__GIVEN INSTRUCTION__.
Give the lines of the material below as a numbered list, starting at the first line and ending at the line containing "tap(341, 260)", with both of those lines included and any blank lines left out.

__GIVEN DATA__.
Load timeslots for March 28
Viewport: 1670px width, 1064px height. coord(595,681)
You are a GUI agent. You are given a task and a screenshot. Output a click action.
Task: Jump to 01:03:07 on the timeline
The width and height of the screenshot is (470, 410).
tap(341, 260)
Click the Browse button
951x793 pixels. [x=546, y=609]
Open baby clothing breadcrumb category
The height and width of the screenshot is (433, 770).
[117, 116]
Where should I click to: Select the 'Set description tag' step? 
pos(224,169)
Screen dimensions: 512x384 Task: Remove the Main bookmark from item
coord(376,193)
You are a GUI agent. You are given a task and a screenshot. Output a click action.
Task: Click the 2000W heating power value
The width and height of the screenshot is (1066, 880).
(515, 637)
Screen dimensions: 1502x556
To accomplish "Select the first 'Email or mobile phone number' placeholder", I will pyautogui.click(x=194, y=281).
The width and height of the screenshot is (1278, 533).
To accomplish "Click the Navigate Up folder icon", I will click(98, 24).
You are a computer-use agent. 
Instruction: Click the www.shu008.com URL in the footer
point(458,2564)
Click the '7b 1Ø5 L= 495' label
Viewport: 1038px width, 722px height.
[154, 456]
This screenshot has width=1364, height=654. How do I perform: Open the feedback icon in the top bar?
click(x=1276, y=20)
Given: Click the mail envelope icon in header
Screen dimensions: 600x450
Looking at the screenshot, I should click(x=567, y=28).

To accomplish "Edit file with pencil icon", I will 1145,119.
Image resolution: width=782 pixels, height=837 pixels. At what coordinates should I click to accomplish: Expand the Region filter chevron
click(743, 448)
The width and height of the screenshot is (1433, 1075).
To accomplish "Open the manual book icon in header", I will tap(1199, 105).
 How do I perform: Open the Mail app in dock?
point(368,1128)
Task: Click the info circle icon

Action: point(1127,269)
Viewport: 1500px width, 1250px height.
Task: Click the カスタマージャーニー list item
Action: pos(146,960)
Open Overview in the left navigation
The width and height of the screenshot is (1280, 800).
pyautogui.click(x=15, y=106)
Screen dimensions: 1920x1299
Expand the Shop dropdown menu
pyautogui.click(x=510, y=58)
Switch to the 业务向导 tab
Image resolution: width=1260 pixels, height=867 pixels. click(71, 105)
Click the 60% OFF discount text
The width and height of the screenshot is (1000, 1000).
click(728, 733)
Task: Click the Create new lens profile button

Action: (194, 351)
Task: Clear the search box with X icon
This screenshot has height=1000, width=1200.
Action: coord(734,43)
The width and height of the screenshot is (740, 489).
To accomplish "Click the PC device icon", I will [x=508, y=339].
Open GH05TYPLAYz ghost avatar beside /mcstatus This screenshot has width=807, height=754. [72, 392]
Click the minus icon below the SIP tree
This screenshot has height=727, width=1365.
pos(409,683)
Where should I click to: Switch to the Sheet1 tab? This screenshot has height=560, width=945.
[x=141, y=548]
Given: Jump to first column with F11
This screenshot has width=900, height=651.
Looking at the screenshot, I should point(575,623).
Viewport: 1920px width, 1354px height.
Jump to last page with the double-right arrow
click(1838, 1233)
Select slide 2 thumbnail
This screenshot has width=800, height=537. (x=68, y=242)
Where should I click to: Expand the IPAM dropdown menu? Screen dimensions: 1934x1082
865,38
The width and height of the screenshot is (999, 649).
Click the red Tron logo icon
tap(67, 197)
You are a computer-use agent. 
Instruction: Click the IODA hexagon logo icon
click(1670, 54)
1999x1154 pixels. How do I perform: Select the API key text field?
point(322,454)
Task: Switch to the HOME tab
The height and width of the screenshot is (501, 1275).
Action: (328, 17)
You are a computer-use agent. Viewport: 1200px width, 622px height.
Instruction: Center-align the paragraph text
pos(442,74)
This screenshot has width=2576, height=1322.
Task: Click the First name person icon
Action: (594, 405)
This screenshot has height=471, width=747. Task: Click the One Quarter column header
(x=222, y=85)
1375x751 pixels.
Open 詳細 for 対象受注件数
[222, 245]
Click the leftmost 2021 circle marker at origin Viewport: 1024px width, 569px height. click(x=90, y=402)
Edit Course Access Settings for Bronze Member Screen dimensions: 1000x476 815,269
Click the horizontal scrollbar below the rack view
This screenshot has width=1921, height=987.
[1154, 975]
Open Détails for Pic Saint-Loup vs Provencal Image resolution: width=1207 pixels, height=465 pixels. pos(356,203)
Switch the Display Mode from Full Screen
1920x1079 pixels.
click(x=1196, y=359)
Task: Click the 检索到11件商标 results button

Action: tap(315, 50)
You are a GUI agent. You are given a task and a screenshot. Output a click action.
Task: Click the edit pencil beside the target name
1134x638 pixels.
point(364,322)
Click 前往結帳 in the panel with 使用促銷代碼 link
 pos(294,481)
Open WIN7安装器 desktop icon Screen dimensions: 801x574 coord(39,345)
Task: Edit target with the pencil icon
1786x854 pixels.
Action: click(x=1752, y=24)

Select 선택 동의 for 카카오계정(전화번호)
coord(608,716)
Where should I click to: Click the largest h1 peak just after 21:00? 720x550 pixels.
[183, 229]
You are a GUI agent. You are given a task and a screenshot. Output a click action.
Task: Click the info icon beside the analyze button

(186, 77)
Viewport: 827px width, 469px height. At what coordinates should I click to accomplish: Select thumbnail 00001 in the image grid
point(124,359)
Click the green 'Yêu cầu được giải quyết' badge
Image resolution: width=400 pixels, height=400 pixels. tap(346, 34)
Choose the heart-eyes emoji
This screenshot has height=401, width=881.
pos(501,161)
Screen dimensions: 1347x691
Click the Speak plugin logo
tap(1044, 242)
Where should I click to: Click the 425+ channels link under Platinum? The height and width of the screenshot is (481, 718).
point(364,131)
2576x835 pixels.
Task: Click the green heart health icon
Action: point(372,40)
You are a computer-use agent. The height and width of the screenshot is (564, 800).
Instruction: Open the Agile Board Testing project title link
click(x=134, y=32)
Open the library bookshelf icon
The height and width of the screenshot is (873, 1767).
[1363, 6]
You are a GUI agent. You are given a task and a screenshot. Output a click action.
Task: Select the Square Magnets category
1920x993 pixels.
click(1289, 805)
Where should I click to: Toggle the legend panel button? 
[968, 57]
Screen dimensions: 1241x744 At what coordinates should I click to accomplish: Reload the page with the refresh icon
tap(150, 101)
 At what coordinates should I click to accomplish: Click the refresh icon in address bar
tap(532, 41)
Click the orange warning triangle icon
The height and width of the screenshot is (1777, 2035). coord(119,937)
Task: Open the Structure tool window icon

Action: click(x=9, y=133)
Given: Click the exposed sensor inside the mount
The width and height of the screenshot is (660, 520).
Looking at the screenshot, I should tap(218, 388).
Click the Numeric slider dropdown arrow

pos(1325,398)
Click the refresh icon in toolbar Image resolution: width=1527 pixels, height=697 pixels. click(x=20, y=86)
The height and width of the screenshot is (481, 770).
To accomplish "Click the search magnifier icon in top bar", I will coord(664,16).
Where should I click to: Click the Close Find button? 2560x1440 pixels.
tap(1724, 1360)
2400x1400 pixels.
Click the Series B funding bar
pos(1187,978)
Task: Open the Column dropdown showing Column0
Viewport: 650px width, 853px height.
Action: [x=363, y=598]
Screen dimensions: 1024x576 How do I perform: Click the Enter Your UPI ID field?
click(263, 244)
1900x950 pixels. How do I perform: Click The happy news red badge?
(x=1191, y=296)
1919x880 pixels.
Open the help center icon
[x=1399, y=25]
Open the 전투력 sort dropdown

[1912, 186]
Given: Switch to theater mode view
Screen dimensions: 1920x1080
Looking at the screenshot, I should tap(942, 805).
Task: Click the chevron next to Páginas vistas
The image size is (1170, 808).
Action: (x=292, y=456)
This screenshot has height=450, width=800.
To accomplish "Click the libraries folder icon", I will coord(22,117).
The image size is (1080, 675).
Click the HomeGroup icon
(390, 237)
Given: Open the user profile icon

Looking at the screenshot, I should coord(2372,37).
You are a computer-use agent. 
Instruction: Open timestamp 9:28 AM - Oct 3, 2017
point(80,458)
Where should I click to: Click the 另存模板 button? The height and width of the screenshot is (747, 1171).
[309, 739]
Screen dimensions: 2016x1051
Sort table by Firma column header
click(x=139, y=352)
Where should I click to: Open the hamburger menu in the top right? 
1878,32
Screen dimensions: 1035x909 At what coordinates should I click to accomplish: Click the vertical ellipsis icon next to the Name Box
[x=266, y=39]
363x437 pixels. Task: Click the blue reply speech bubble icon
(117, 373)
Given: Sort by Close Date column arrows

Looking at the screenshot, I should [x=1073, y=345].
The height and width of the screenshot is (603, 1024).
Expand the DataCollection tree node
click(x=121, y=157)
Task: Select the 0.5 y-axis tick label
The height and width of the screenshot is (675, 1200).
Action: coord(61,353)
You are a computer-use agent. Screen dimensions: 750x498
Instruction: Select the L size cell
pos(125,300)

__SOLUTION TO THE PROBLEM__.
1. Load timeslots for March 28
2. Viewport: 1670px width, 1064px height. coord(595,681)
3. You are a GUI agent. You are given a task and a screenshot. Output a click action.
4. Task: Jump to 01:03:07 on the timeline
5. The width and height of the screenshot is (470, 410).
6. tap(341, 260)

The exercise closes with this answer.